** TASK GOAL **
All that is needed is the line containing "The width and height of the screenshot is (640, 400)." together with each line after it, transcribed exactly to the end of the records.

** DATA **
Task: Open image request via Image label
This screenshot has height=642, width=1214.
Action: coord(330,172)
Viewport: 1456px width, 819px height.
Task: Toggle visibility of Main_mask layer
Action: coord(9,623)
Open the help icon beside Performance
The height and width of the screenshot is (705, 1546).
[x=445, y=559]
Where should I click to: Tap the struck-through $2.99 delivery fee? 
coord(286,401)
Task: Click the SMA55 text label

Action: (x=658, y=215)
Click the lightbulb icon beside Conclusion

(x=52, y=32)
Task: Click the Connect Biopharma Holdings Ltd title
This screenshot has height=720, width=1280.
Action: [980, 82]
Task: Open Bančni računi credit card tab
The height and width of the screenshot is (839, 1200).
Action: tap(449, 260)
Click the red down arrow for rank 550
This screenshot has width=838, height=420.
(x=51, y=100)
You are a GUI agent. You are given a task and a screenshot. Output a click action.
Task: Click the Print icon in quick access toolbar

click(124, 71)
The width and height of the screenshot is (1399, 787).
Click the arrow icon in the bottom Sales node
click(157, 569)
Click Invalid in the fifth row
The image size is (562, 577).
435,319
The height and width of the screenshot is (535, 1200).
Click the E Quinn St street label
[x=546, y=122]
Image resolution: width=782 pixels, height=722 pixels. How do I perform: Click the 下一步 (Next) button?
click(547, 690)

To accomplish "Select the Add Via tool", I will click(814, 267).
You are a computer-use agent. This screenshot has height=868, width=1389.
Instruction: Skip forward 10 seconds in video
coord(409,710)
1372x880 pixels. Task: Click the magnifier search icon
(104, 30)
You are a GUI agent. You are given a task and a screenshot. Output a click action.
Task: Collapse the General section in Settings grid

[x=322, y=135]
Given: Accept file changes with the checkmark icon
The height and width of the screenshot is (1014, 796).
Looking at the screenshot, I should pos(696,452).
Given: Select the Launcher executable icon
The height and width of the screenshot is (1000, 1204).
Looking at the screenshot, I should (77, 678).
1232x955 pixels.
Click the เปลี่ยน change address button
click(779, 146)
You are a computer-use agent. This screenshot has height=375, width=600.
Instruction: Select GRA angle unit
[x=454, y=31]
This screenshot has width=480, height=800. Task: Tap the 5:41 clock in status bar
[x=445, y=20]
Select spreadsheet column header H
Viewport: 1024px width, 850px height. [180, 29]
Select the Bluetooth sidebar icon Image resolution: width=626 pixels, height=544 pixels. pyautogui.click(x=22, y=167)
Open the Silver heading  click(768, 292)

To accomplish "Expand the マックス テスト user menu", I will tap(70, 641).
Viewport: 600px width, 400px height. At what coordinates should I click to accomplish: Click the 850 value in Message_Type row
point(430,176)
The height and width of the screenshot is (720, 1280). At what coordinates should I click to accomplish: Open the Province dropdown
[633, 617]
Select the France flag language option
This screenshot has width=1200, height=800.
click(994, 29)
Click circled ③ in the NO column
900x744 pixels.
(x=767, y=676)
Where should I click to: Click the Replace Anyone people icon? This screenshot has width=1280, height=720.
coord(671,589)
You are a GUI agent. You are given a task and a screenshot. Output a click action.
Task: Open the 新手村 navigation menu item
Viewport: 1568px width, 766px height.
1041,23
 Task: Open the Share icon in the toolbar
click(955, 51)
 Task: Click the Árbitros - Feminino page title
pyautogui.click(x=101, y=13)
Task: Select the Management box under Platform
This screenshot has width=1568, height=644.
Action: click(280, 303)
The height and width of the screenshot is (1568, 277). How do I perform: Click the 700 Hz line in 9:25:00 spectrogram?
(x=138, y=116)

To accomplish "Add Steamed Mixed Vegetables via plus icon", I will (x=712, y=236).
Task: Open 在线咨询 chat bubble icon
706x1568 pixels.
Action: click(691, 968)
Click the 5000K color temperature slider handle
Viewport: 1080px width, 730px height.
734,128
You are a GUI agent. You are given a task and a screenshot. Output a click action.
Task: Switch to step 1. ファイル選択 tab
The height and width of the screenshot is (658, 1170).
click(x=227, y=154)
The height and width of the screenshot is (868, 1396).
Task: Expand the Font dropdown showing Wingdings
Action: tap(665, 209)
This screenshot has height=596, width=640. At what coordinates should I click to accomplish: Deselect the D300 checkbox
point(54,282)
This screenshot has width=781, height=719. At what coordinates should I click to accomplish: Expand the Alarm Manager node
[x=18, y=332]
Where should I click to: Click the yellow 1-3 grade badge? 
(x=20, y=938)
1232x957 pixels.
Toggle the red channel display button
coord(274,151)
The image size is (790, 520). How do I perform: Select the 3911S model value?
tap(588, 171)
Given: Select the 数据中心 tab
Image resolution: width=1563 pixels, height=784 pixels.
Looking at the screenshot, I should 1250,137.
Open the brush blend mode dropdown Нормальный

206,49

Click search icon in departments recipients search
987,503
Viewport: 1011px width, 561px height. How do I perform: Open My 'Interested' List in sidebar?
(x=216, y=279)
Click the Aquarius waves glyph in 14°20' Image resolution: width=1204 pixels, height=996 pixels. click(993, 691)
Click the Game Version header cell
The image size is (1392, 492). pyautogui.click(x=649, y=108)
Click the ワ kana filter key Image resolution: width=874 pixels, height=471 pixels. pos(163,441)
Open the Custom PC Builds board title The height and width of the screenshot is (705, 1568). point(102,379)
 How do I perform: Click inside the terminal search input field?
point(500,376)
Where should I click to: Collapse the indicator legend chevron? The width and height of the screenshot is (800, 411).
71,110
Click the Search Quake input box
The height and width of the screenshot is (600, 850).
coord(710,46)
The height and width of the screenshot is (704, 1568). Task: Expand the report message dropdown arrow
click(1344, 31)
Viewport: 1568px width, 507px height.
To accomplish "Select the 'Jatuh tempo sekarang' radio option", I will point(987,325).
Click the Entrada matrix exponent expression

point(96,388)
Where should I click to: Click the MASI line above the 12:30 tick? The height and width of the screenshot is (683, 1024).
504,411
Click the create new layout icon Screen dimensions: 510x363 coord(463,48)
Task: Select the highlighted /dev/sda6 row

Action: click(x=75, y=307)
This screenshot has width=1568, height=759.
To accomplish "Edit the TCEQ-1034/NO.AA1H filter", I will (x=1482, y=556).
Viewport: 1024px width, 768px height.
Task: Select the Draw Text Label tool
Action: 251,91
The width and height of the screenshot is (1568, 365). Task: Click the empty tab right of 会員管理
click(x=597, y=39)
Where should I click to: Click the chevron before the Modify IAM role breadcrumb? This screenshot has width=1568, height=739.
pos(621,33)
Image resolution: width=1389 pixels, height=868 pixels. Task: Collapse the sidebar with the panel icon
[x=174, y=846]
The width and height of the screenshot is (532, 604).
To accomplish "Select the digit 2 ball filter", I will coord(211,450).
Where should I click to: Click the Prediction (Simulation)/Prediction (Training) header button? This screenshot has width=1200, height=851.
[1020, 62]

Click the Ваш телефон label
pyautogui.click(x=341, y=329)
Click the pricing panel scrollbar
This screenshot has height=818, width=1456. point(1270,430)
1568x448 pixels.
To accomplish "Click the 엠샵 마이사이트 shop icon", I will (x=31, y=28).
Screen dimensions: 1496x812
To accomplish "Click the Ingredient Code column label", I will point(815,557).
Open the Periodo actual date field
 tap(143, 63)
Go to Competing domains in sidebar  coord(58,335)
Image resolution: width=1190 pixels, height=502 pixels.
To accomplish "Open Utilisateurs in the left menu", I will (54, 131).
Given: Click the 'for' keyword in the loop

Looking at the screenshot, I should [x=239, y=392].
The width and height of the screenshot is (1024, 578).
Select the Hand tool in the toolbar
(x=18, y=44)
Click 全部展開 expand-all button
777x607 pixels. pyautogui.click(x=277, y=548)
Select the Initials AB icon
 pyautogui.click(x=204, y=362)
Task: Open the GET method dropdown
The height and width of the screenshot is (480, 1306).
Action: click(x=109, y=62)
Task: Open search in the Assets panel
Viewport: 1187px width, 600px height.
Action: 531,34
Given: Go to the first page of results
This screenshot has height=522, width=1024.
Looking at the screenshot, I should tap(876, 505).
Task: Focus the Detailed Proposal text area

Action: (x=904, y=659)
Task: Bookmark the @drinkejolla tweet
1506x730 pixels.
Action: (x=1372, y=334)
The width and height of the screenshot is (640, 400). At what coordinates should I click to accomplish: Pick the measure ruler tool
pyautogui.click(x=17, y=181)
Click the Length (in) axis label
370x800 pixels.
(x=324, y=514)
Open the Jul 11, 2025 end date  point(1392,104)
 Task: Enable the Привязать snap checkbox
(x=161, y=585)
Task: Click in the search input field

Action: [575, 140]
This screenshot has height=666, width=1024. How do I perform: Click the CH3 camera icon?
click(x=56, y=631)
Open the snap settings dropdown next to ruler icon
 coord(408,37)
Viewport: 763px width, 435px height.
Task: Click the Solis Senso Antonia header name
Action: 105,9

** YOUR SOLUTION **
The width and height of the screenshot is (640, 400). At what coordinates should I click to accomplish: Pick the measure ruler tool
pyautogui.click(x=17, y=181)
Click the Length (in) axis label
370x800 pixels.
(x=324, y=514)
Open the Jul 11, 2025 end date  point(1392,104)
 Task: Enable the Привязать snap checkbox
(x=161, y=585)
Task: Click in the search input field

Action: [575, 140]
This screenshot has height=666, width=1024. How do I perform: Click the CH3 camera icon?
click(x=56, y=631)
Open the snap settings dropdown next to ruler icon
 coord(408,37)
Viewport: 763px width, 435px height.
Task: Click the Solis Senso Antonia header name
Action: 105,9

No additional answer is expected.